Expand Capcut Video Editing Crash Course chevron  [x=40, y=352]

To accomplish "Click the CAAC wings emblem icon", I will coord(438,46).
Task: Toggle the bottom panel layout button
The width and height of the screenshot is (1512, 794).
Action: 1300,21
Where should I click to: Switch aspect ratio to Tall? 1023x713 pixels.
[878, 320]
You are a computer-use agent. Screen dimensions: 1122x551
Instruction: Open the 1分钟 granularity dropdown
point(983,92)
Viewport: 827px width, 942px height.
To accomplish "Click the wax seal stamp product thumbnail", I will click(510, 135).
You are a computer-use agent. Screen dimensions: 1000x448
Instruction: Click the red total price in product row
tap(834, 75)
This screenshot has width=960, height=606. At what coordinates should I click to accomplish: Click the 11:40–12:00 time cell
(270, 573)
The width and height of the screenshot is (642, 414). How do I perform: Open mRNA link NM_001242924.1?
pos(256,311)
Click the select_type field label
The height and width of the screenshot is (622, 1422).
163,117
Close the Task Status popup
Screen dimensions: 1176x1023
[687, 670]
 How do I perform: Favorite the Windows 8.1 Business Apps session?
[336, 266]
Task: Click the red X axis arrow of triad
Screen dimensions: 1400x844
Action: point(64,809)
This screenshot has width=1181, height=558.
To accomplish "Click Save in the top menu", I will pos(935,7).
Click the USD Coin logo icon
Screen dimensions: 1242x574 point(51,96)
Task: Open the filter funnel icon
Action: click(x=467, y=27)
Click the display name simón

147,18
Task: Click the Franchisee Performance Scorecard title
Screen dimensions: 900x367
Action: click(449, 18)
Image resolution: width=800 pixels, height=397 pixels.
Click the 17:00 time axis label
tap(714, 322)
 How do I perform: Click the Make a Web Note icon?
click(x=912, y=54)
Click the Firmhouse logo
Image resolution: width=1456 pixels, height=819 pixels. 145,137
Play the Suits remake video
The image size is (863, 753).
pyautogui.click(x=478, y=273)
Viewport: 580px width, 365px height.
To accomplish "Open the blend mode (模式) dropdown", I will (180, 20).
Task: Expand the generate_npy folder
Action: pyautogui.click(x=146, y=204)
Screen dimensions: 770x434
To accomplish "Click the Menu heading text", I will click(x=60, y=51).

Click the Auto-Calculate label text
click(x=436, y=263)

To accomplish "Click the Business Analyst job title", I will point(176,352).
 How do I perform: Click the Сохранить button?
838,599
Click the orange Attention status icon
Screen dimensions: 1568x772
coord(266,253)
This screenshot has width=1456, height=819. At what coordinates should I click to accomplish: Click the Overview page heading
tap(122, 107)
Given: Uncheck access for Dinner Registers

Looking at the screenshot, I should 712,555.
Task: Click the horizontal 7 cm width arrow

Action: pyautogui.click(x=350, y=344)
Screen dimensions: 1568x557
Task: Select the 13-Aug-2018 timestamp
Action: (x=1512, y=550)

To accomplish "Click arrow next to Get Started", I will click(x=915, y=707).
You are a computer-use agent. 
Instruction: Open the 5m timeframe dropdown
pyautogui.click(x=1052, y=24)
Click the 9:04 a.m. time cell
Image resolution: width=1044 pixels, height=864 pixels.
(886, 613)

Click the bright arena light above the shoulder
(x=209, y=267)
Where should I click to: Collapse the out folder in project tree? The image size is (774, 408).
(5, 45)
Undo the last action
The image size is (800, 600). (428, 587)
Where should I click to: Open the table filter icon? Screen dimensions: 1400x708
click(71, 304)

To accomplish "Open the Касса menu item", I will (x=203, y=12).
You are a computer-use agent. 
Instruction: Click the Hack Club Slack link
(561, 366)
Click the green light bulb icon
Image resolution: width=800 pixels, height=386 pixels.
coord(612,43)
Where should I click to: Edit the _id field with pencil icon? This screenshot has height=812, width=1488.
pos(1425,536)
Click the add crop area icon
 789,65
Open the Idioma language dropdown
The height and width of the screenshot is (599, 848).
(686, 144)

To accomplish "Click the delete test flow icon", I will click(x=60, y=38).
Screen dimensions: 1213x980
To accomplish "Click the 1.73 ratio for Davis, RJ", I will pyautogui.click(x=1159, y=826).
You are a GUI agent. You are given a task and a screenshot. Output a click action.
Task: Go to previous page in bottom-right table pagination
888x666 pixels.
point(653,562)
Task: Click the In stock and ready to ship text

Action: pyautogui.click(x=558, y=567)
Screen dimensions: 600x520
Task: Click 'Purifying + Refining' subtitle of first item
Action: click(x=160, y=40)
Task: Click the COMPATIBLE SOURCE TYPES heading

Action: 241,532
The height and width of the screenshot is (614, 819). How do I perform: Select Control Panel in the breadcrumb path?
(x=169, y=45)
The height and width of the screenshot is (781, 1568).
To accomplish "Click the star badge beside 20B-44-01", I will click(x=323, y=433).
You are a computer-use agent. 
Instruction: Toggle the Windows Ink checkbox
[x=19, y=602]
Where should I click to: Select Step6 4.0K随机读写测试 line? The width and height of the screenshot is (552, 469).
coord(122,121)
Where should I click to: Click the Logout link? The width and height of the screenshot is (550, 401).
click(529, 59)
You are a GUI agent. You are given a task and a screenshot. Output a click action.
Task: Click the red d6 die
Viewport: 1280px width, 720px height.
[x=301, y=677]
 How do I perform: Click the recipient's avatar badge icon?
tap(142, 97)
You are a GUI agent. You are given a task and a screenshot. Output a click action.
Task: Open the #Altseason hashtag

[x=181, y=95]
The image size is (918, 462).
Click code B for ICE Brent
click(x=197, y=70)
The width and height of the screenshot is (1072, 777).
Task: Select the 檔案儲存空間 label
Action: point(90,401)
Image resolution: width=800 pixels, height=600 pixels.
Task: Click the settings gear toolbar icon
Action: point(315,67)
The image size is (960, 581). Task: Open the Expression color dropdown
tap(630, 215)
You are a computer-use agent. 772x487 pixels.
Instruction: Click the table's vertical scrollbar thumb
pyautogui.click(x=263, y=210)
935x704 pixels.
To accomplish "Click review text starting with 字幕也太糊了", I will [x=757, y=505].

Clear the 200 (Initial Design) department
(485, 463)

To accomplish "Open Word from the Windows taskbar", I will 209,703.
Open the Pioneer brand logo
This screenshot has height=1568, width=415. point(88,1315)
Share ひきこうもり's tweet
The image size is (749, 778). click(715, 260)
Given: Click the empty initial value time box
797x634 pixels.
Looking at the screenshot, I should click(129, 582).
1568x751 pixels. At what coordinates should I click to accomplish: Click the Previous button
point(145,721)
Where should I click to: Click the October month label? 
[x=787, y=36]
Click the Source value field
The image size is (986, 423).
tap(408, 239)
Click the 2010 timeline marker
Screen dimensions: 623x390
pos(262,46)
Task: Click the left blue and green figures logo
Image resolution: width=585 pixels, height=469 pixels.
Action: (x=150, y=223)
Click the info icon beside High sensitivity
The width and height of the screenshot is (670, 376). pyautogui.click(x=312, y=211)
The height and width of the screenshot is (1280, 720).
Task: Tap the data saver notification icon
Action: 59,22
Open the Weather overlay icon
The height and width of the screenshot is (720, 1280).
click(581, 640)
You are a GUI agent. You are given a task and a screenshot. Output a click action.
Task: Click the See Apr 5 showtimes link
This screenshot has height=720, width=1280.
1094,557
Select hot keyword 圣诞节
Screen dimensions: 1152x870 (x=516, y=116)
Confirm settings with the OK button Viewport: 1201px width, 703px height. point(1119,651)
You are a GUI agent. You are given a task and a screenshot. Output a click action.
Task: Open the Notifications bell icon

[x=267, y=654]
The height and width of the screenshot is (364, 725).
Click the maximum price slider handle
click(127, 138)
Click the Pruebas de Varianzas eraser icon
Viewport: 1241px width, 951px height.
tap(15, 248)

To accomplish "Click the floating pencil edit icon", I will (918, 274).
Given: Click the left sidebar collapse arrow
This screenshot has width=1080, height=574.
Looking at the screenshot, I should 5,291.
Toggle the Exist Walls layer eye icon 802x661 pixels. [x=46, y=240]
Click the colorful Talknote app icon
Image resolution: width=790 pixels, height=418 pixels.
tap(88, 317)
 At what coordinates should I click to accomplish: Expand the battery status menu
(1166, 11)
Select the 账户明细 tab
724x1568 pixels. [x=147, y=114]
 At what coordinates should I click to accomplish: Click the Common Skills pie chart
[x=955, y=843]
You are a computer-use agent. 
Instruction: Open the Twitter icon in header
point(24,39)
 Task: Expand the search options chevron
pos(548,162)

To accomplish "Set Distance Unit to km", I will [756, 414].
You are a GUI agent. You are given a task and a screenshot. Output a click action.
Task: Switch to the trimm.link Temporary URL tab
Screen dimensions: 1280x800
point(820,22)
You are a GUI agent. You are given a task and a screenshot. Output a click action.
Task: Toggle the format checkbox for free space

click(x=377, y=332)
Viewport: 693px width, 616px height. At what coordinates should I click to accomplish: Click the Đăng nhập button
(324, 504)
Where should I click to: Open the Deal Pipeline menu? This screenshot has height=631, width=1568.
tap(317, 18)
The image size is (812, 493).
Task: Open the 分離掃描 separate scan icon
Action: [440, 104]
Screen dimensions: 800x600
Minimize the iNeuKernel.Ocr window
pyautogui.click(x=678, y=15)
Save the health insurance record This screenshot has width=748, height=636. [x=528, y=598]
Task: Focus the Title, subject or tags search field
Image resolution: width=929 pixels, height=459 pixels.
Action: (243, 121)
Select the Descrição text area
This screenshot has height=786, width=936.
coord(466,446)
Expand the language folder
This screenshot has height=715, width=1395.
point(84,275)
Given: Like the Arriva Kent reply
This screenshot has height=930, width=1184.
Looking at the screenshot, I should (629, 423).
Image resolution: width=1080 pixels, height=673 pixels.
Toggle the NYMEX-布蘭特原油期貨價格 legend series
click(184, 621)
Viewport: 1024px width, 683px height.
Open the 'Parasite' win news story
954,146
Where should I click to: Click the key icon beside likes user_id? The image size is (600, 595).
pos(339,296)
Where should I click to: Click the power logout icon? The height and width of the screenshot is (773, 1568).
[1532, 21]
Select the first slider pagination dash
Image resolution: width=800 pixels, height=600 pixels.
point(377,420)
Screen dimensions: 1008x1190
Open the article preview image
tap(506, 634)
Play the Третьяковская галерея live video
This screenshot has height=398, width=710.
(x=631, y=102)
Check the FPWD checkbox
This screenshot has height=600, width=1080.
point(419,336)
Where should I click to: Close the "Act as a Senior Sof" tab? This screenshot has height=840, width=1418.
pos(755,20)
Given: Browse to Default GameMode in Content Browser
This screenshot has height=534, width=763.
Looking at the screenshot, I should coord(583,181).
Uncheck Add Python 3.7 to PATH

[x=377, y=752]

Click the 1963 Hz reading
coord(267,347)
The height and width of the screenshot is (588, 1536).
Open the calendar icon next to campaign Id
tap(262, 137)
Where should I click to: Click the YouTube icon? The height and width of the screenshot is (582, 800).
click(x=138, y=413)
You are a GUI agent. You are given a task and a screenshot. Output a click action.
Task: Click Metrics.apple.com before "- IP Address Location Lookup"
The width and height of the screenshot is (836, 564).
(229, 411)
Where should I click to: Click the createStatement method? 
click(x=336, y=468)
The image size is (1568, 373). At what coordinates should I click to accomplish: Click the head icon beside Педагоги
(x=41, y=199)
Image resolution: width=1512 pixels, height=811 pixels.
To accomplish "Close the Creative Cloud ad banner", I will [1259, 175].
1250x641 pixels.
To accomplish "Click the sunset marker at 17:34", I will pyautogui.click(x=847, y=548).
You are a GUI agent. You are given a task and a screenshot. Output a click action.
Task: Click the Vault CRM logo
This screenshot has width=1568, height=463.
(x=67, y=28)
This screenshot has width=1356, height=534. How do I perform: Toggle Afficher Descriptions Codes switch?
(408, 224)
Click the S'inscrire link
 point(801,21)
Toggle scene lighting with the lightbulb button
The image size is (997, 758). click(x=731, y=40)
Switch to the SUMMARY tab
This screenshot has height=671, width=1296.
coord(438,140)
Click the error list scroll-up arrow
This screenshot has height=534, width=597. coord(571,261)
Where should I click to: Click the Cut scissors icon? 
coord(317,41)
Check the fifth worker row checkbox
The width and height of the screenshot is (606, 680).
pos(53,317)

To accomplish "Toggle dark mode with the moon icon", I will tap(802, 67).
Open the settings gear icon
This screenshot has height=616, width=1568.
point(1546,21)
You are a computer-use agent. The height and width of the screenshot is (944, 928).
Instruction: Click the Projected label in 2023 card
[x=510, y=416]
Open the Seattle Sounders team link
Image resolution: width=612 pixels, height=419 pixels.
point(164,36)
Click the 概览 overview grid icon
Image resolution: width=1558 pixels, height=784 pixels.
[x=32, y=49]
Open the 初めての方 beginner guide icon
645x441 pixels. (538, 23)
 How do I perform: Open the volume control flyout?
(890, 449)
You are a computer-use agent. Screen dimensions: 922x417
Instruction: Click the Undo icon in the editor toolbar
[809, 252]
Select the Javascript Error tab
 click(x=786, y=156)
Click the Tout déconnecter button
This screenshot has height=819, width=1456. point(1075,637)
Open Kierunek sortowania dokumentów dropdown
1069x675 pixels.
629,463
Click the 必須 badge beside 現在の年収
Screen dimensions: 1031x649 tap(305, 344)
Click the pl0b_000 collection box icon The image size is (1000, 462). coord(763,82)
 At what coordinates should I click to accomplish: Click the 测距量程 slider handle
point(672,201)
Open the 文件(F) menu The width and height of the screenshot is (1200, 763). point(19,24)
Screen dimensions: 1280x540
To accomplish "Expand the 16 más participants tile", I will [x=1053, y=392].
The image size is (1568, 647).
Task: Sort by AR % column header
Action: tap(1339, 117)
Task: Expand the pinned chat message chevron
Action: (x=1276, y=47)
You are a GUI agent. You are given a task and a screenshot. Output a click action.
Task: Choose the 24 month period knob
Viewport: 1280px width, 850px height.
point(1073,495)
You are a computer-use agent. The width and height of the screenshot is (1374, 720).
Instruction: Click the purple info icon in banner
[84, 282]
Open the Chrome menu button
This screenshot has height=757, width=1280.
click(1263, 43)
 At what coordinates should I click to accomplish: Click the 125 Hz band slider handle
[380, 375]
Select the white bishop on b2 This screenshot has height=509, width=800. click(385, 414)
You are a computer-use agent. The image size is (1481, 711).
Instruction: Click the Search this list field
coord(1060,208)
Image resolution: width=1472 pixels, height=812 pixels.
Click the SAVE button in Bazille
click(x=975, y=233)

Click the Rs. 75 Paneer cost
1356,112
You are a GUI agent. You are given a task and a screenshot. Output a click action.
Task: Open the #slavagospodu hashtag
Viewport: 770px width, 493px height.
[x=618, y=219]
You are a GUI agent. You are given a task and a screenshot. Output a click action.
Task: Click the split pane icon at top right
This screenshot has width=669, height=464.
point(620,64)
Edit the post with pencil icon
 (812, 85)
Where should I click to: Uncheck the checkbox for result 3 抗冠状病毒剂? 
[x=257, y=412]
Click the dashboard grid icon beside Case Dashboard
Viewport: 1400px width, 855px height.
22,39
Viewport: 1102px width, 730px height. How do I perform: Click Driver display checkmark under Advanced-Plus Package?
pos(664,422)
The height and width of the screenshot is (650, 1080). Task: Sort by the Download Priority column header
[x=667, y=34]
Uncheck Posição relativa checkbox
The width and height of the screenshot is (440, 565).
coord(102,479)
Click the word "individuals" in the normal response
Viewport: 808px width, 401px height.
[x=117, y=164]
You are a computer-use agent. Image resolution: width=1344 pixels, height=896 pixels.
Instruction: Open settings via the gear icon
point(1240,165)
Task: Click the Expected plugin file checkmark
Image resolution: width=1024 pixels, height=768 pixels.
- - - - - - -
**PROBLEM DESCRIPTION:** Pull every line that holds the string "bottom" out of the records.

**RESPONSE AREA:**
Task: Toggle the bottom panel layout button
Task: Go to previous page in bottom-right table pagination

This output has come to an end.